The U.S. military issued a warning to service members about potential threats surrounding next week's theatrical release of Todd Phillips’s Joker. The news comes as some critics have called out the R-rated film for its realistic violence and humanizing portrayal of the Batman villain, played by Joaquin Phoenix, who commits acts of mass murder.
Christopher Grey, Chief of Public Affairs/Media for the U.S. Army Criminal Investigation Command, confirmed the accuracy of the memorandum but noted they are not aware of "a specific" threat.
"I can confirm that the U.S. Army Criminal Investigation Command field office at Fort Sill, Oklahoma did send out a memorandum on this subject to a select internal group at Fort Sill on Monday," he told Yahoo Entertainment on Thursday. "The internal law enforcement information was obtained from the Joint Crime Information Center, Texas Department of Public Safety. The Fort Sill CID office did so out of an abundance of caution to help keep our soldiers and their families safe. At this point, we are not aware of any information indicating a specific, credible threat to a particular location or venue."
Gizmodo obtained the memorandum that was circulated by the military about "incel" extremists wanting to replicate the 2012 Aurora, Colo. mass shooting when a gunman killed 12 people and injured 70 during a screening of The Dark Knight Rises.
"Incels are individuals who express frustration from perceived disadvantages to starting intimate relationships. Incel extremists idolize violent individuals like the Aurora movie theater shooter," the document read. "They also idolize the Joker character, the violent clown from the Batman series, admiring his depiction as a man who must pretend to be happy, but eventually fights back against his bullies.
"When entering theaters, identify two escape routes, remain aware of your surroundings, and remember the phrase 'run, hide, fight,'" it continued. "Run if you can. If you’re stuck, hide (also referred to as “sheltering in place”), and stay quiet. If a shooter finds you, fight with whatever you can."
Grey confirmed to Yahoo Entertainment the FBI first alerted the Army to potential threats. While FBI officials did not immediately respond to requests for comment, an FBI spokesperson told Gizmodo, "While our standard practice is to not comment on specific intelligence products, the FBI is in touch with our law enforcement and private sector partners about the online posts. As always, we encourage the public to remain vigilant and to promptly report suspicious activity to law enforcement."

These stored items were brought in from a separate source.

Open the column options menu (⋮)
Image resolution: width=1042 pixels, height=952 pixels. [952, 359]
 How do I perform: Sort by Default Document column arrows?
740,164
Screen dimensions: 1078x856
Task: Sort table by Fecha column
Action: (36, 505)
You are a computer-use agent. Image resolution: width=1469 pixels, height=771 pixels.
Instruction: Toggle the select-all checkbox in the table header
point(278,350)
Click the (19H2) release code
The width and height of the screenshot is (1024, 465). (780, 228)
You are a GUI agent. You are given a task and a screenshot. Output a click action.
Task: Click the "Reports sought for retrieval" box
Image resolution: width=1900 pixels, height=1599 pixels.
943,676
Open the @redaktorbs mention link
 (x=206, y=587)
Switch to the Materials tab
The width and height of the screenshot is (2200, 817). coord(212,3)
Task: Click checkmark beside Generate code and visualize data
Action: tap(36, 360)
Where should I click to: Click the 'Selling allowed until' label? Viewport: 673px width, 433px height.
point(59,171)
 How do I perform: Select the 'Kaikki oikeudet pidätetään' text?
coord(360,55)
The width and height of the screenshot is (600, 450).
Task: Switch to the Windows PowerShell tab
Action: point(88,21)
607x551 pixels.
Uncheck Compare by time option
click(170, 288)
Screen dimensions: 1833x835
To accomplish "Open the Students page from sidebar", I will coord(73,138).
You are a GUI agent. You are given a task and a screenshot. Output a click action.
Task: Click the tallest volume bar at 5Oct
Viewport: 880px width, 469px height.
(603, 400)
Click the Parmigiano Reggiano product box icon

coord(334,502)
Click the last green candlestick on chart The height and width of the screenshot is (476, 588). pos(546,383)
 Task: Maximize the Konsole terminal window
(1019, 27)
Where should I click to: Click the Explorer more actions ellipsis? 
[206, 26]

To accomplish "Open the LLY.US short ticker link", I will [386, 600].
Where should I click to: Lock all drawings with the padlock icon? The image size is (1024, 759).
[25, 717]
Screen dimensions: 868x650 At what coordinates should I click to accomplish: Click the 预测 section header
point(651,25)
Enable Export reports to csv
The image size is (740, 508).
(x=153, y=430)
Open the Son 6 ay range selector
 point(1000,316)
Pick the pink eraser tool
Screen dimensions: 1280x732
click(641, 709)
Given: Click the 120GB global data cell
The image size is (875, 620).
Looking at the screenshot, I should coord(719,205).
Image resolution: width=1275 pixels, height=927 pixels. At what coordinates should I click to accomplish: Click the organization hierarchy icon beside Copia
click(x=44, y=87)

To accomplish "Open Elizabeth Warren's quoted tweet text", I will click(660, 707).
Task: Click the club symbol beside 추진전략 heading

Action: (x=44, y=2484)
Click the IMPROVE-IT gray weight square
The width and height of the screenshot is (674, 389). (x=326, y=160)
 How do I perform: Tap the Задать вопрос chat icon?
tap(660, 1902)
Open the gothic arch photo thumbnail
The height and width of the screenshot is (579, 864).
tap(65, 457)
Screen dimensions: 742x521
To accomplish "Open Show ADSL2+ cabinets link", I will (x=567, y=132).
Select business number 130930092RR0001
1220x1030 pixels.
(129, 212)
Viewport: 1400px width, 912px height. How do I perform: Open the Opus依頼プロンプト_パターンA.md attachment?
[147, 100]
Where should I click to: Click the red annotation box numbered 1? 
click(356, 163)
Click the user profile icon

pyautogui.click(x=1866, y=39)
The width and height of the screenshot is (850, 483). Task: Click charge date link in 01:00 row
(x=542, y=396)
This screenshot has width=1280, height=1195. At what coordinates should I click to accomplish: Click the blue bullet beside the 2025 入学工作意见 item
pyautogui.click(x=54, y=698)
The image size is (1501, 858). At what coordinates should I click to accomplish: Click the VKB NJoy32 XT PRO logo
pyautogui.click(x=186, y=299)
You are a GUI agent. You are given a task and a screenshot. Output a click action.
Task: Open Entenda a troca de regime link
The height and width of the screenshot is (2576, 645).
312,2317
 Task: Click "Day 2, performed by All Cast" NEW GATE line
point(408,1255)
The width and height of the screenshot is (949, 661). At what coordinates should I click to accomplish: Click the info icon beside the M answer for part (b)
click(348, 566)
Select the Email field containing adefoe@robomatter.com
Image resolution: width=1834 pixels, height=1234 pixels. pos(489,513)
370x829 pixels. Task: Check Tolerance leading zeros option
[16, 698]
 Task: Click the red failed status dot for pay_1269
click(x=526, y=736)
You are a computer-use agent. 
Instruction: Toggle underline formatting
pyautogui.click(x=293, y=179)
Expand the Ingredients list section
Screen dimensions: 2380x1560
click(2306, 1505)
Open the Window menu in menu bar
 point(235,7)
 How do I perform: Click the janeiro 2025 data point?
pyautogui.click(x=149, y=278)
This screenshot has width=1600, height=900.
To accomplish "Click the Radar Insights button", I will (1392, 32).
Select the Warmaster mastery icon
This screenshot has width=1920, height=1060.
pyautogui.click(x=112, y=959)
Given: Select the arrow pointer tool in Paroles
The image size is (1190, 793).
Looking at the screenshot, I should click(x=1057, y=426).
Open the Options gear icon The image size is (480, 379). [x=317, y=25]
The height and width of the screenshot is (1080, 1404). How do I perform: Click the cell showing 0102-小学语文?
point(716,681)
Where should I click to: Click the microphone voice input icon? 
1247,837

The news comes days after families of Aurora victims voiced concerns over Joker.
"My worry is that one person who may be out there — and who knows if it is just one — who is on the edge, who is wanting to be a mass shooter, may be encouraged by this movie. And that terrifies me," Sandy Phillips (no relation to Joker director Todd Phillips) told The Hollywood Reporter. Sandy, whose 24-year-old daughter was murdered in the theater seven years ago, said the movie is "like a slap in the face."
In a letter to Warner Bros., five family members encouraged the studio to donate to gun-victim charities. The studio issued a response this week:
"Gun violence in our society is a critical issue, and we extend our deepest sympathy to all victims and families impacted by these tragedies. Our company has a long history of donating to victims of violence, including Aurora, and in recent weeks, our parent company joined other business leaders to call on policymakers to enact bi-partisan legislation to address this epidemic. At the same time, Warner Bros. believes that one of the functions of storytelling is to provoke difficult conversations around complex issues. Make no mistake: neither the fictional character Joker, nor the film, is an endorsement of real-world violence of any kind. It is not the intention of the film, the filmmakers or the studio to hold this character up as a hero."
Phillips and Phoenix have both pushed back on criticism that the film is dangerous.
"We didn’t make the movie to push buttons," Phillips told The Wrap, adding, "I’m surprised… Isn’t it good to have these discussions? Isn’t it good to have these discussions about these movies, about viole
nce? Why is that a bad thing if the movie does lead to a discourse about it?"
Phillips said that "outrage is a commodity."
"I think it’s something that has been a commodity for a while," he continued. "What’s outstanding to me in this discourse in this movie is how easily the far left can sound like the far right when it suits their agenda. It’s really been eye-opening for me."